One must also suggest that if she works for a city government agency the pay scale and benefits might be far superior to those she could find in the private sector.

Of course, she is in therapy. Of course, her therapist is not helping her.Such are some quick thoughts.

Then, along came Polly. Having done gobs of therapy herself Polly answers a woman whose life is falling apart with this:

This morning when I woke up, I felt good. I’ve felt good most mornings for a while now, but it’s still totally foreign to me, after a lifetime of waking up and feeling ambivalent or avoidant or anxious or depressed about what I had to face each day. And even though I could list a million reasons why I feel good now — I mean, I’ve examined this stuff, I’ve worked hard on it, and also I’ve been incredibly lucky — one reason stuck in my head: I’m good to myself.
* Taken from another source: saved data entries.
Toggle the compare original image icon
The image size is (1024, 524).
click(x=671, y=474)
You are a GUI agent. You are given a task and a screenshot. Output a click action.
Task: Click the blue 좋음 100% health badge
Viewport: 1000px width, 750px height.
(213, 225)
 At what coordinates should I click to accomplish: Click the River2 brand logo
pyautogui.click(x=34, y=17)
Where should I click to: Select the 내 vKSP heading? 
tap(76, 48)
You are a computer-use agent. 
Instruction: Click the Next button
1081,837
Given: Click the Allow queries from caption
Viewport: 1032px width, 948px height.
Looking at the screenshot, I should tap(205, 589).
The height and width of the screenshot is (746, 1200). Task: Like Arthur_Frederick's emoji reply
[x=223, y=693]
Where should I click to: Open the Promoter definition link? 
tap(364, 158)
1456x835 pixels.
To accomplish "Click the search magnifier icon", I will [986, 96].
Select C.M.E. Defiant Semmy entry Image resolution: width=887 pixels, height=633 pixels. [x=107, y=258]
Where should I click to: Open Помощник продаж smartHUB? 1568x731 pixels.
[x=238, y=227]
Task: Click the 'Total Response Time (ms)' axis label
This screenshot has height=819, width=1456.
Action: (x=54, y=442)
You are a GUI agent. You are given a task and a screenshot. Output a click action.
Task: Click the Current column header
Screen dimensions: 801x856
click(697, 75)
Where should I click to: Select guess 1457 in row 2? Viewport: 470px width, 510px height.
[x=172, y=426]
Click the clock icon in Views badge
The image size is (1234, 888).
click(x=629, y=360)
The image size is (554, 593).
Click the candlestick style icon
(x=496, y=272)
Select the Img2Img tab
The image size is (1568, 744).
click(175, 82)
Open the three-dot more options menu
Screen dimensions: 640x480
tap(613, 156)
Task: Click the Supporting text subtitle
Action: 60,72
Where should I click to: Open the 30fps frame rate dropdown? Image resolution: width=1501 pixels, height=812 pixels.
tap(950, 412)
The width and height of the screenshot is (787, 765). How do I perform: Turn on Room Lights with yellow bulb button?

Keep in mind, Polly presents herself as a perfectly well-adjusted, totally happy therapy patient. If this does not cause you to abandon therapy, I do not know what would.

Incapable of addressing Drained’s concerns, feeling no empathy for a woman whose life is out of control, Polly regales us with tales of her own life. Why does she think anyone cares?

And, Polly tacks on her own psychobabble, telling this woman to get back into her mind, to try to discover what she wants, to feel her feelings… and so on. Can you be more insensitive?

Part of being good to yourself means asking really strange, sweeping questions about what you truly want, and resisting the urge to factor in what some outdated version of yourself wants and what anyone else wants. 

And of course, all roads lead back to Polly:

This is what it boiled down to for me: You have to stop wanting to be heroic and impressive, and you have to start wanting to feel good. You have to stop wanting to be better for everyone else and start wanting to be good to yourself. And you have to believe that you deserve that.

If this woman was feeling that she was doing a better job, then perhaps she would feel better about herself. Telling her to lie to herself is counterproductive.

Finally, as something of an afterthought, Polly offers a few words about perhaps getting a different job.

If I were you, I’d start researching new career paths that might sustain you instead of draining you, and I’d think about reducing your load to half-time and then filling in the financial gap with something that’s less emotionally exhausting. I know that the money is a big issue. But you can’t let your guilt over lack of money and past fuck-ups constrain your vision of what’s possible. One of the terrible side effects of poverty and also ingested dysfunction is that nothing feels like your choice. But you have a degree and job experience and you’re smart and good at what you do. You do have choices. Believe me.

We do have the choice of believing or not believing Polly. We don’t.

2 comments:

  1. I will take your word for it, and not read what Polly wrote. One wonders how she keeps this gig. I presume it's with the NYT.